Die gerichtliche Bewältigung der Todesfälle im Zusammenhang mit
der "Terrorismusbekämpfung" trug den genannten Umständen und
exekutiven Bedingungen in keiner Weise Rechnung: Die apparativen, strukturellen
und mentalen Ursachen blieben in aller Regel unberücksichtigt, die
eigentlich politisch und fachlich Verantwortlichen ungeschoren - auch dies ein
nicht unwesentlicher Aspekt Politischer Justiz im Staatsinteresse: Regelmäßig
wurden die "schießwütigen Terroristen" wegen Mordes oder
Mordversuchs angeklagt, wobei eine Vielzahl der langjährigen sowie
lebenslangen Freiheitsstrafen Ergebnis gerade solcher Verfahren ist.53 *
Dieses Bild skrupelloser Mörder ist von Anfang an systematisch entworfen
worden. Es bildete die Grundlage der öffentlichen Feindbildproduktion und
der Terrorismushysterie und konnte auch nicht ohne Einfluß auf die bei
Fahndungen eingesetzten Polizisten bleiben.
★ ★ ★ ★
Gestellte Aufgabe 1:
Prüfen Sie, ob die folgenden Aussagen mit dem Text zur Terrorismusbekämpfung übereinstimmen. Antworten Sie jeweils mit Ja oder Nein und zitieren Sie die entscheidende Textstelle wörtlich.
(a) Die strukturellen Ursachen der Todesfälle wurden vor Gericht in aller Regel berücksichtigt.
(b) Angeklagt wurde regelmäßig wegen Mordes oder Mordversuchs.
(c) Das Bild skrupelloser Mörder entstand erst im späteren Verlauf.
Gestellte Aufgabe 2: Zählen Sie alle Arten von Ursachen auf, die laut dem Text zur Terrorismusbekämpfung bei der gerichtlichen Bewältigung der Todesfälle unberücksichtigt blieben.
Die Datensätze stehen in keinem Zusammenhang mit dem Text.

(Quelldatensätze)
★ ★ ★ ★
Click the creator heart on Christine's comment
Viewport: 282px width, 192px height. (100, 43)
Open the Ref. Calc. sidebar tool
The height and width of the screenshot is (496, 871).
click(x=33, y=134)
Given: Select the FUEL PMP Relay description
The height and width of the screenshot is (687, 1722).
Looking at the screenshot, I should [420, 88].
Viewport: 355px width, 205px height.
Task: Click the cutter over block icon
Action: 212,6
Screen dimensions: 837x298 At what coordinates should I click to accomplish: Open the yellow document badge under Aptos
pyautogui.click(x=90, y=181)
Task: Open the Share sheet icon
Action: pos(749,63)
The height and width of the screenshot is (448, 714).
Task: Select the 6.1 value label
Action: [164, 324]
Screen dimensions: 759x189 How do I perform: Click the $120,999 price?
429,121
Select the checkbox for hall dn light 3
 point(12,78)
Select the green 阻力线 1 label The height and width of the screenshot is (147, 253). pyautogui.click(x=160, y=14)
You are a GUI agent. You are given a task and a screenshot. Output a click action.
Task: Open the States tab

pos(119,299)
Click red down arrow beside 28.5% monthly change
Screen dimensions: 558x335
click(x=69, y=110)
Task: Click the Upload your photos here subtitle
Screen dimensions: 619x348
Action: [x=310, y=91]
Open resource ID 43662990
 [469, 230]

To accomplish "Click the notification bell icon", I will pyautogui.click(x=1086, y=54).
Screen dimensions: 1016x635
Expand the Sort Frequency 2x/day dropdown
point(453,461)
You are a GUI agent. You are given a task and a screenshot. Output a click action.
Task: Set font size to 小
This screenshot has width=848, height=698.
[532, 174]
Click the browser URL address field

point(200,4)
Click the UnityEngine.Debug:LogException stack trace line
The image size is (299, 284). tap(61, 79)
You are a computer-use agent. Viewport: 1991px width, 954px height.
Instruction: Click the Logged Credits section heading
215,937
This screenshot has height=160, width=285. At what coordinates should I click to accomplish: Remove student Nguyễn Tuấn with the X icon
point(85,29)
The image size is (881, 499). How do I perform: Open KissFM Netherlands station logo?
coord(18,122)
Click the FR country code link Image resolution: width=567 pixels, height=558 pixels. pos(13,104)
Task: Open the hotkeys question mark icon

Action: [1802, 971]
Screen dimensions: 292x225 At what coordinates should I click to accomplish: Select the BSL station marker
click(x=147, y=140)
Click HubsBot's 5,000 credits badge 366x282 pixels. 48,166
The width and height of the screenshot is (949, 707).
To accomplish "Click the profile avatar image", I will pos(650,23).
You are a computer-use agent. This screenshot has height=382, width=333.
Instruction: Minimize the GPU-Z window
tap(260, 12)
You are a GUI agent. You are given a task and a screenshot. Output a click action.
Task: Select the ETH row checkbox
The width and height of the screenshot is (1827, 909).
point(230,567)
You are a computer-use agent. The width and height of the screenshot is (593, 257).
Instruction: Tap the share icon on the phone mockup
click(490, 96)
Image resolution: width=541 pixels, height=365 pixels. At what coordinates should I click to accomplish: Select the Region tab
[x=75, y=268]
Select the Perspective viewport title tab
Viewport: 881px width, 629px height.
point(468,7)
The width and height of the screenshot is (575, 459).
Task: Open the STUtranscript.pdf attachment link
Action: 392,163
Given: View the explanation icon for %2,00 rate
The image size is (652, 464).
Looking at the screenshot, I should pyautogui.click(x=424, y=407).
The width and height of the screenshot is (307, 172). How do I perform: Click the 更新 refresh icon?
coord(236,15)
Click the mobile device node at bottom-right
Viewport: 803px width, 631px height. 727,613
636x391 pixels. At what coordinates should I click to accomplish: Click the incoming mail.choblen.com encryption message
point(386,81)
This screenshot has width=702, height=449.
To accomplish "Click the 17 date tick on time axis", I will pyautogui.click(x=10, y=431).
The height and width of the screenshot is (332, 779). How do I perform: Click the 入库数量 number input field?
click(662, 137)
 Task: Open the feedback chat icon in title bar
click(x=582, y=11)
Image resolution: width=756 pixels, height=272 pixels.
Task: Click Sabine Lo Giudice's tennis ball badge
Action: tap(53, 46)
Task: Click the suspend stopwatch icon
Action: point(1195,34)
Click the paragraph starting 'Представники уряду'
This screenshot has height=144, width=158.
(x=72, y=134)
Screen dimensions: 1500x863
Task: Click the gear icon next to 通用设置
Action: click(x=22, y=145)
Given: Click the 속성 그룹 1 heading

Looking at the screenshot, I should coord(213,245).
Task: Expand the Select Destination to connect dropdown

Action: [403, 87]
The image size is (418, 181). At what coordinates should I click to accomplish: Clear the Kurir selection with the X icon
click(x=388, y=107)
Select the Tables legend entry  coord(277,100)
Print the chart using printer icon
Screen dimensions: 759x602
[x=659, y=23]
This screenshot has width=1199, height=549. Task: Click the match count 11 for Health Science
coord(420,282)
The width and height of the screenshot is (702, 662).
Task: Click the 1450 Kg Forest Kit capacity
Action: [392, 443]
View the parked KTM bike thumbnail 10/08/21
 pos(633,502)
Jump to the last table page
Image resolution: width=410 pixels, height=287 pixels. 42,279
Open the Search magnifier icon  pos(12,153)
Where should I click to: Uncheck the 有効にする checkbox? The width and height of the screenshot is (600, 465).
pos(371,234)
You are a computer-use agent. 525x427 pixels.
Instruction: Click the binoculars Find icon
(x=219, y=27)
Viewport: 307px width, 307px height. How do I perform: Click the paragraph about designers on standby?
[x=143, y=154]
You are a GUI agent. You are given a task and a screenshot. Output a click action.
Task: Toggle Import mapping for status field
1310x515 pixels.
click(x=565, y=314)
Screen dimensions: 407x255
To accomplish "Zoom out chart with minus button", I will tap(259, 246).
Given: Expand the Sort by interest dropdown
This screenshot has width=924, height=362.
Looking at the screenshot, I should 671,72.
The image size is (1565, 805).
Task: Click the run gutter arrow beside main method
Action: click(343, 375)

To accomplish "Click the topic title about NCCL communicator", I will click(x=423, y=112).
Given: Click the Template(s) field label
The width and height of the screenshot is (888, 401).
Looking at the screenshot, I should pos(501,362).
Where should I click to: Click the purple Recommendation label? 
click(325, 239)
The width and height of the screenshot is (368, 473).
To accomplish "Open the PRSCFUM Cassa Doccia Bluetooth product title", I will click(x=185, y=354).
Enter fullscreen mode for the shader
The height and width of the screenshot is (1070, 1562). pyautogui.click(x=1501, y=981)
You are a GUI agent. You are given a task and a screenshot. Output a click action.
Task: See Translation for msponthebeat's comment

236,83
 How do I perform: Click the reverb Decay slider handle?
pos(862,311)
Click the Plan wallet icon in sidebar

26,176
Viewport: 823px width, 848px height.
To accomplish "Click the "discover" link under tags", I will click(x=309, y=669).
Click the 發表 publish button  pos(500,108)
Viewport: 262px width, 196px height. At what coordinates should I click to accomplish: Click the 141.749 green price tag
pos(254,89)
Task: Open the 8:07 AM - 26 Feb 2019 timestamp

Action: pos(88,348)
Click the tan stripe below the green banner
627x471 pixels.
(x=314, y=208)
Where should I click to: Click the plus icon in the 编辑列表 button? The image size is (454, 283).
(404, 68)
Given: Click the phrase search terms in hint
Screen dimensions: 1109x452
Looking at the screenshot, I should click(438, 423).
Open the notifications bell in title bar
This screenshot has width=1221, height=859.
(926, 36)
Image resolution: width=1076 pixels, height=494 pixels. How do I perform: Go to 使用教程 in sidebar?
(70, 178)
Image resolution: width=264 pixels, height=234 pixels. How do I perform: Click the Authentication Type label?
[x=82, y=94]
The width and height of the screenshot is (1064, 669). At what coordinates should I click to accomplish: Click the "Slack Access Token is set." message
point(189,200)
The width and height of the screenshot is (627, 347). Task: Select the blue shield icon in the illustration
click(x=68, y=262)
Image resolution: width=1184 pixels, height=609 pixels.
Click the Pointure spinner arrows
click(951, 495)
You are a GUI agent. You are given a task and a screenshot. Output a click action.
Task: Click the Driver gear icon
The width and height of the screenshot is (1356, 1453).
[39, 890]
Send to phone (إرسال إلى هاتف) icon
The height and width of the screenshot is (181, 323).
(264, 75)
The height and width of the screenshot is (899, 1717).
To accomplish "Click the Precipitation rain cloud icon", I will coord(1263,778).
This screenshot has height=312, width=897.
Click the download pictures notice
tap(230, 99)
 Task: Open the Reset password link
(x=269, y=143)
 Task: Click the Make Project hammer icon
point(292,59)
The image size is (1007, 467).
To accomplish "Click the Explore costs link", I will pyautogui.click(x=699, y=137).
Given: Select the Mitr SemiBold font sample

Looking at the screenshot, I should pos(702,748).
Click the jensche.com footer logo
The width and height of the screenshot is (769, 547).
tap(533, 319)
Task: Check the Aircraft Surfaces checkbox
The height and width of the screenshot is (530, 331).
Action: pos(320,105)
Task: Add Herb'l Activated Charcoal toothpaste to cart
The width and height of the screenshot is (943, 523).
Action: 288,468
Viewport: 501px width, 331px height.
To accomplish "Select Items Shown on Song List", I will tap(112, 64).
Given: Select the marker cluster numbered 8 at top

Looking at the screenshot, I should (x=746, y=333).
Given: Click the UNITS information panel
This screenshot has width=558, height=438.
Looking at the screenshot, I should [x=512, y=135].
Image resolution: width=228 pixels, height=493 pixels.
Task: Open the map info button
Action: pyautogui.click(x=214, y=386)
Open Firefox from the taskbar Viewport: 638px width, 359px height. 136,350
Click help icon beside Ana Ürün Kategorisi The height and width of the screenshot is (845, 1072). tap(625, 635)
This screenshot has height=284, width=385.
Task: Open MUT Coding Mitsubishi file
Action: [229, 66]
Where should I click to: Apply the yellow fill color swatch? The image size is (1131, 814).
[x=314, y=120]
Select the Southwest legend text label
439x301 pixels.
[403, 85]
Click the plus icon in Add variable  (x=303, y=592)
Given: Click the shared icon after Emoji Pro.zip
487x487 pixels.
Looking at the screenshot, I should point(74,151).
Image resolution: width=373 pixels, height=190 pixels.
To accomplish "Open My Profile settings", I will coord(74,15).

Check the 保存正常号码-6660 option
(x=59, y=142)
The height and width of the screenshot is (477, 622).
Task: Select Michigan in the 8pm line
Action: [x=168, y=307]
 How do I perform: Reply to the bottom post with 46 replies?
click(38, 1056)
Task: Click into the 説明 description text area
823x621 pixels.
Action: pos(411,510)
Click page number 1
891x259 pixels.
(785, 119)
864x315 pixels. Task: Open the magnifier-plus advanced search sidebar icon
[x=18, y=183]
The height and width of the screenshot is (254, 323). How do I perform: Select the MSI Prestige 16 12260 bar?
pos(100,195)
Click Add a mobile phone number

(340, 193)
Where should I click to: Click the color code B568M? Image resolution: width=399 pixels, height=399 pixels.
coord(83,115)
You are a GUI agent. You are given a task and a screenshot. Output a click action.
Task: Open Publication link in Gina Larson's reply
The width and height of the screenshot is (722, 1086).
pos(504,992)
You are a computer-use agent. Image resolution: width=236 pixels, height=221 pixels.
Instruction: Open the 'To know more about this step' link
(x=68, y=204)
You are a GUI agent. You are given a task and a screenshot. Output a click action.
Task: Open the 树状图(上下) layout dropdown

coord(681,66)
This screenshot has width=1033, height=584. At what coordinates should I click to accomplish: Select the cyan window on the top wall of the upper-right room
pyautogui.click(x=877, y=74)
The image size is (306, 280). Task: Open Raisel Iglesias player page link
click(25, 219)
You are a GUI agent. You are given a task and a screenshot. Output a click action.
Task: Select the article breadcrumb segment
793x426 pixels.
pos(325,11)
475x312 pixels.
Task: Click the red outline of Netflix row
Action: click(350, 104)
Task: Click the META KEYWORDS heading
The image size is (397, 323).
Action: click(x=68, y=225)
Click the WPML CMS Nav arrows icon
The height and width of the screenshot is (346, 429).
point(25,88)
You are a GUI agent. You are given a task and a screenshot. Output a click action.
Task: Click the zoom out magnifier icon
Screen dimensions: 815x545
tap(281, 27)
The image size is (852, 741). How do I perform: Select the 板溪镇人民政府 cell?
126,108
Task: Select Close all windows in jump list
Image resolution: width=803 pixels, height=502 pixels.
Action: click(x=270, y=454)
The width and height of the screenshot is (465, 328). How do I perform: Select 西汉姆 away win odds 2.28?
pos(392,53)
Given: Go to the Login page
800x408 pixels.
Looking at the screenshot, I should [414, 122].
★ ★ ★ ★
Schriftliche Lösung 1:
(a) Nein: „Die apparativen, strukturellen und mentalen Ursachen blieben in aller Regel unberücksichtigt“
(b) Ja: „Regelmäßig wurden die "schießwütigen Terroristen" wegen Mordes oder Mordversuchs angeklagt“
(c) Nein: „Dieses Bild skrupelloser Mörder ist von Anfang an systematisch entworfen worden.“

Schriftliche Lösung 2: apparative, strukturelle und mentale Ursachen